▶ [AIM OF THE TASK]
For the records below, output every line from the one holding "Task: Open the Mac menu item" through the final line, unaltered, and no other lines.

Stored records

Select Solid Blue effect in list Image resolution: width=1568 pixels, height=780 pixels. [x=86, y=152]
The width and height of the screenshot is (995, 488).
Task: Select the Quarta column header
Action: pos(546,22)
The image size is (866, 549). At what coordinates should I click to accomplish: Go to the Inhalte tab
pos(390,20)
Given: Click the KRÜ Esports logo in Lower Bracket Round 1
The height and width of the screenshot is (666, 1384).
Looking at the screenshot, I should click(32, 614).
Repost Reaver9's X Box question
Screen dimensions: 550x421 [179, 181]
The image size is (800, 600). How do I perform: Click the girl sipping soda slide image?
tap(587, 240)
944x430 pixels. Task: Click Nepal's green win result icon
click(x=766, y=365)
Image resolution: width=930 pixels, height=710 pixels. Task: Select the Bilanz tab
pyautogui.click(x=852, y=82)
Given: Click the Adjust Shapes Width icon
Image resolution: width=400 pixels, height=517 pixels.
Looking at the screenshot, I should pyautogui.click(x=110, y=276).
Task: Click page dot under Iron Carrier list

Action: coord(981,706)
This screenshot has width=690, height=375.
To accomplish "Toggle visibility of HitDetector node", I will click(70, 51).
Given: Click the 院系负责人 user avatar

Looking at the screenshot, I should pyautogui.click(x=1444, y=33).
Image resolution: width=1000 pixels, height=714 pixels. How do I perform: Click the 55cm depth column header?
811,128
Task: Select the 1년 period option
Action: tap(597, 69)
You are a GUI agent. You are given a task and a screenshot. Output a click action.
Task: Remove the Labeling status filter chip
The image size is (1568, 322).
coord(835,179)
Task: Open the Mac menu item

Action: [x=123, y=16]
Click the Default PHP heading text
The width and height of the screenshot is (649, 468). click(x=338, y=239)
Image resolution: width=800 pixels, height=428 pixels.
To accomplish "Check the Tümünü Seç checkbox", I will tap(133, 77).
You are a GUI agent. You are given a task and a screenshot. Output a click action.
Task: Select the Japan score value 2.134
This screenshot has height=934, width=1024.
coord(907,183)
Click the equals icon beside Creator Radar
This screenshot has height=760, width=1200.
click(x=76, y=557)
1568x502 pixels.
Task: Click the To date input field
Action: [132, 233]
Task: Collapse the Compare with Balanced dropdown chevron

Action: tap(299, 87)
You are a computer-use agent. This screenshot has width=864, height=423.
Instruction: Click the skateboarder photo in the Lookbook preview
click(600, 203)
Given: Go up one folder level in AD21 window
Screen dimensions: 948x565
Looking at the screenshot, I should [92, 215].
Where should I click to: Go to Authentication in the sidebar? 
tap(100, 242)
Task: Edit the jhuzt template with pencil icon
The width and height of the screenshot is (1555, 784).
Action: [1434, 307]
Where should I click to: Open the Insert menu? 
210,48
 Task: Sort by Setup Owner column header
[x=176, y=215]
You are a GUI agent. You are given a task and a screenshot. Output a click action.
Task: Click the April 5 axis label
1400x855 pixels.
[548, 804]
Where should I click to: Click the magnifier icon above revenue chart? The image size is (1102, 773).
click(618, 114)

▶ [EXERCISE RESPONSE]
Task: Open the Mac menu item

Action: [x=123, y=16]
Click the Default PHP heading text
The width and height of the screenshot is (649, 468). click(x=338, y=239)
Image resolution: width=800 pixels, height=428 pixels.
To accomplish "Check the Tümünü Seç checkbox", I will tap(133, 77).
You are a GUI agent. You are given a task and a screenshot. Output a click action.
Task: Select the Japan score value 2.134
This screenshot has height=934, width=1024.
coord(907,183)
Click the equals icon beside Creator Radar
This screenshot has height=760, width=1200.
click(x=76, y=557)
1568x502 pixels.
Task: Click the To date input field
Action: [132, 233]
Task: Collapse the Compare with Balanced dropdown chevron

Action: tap(299, 87)
You are a computer-use agent. This screenshot has width=864, height=423.
Instruction: Click the skateboarder photo in the Lookbook preview
click(600, 203)
Given: Go up one folder level in AD21 window
Screen dimensions: 948x565
Looking at the screenshot, I should [92, 215].
Where should I click to: Go to Authentication in the sidebar? 
tap(100, 242)
Task: Edit the jhuzt template with pencil icon
The width and height of the screenshot is (1555, 784).
Action: [1434, 307]
Where should I click to: Open the Insert menu? 
210,48
 Task: Sort by Setup Owner column header
[x=176, y=215]
You are a GUI agent. You are given a task and a screenshot. Output a click action.
Task: Click the April 5 axis label
1400x855 pixels.
[548, 804]
Where should I click to: Click the magnifier icon above revenue chart? The image size is (1102, 773).
click(618, 114)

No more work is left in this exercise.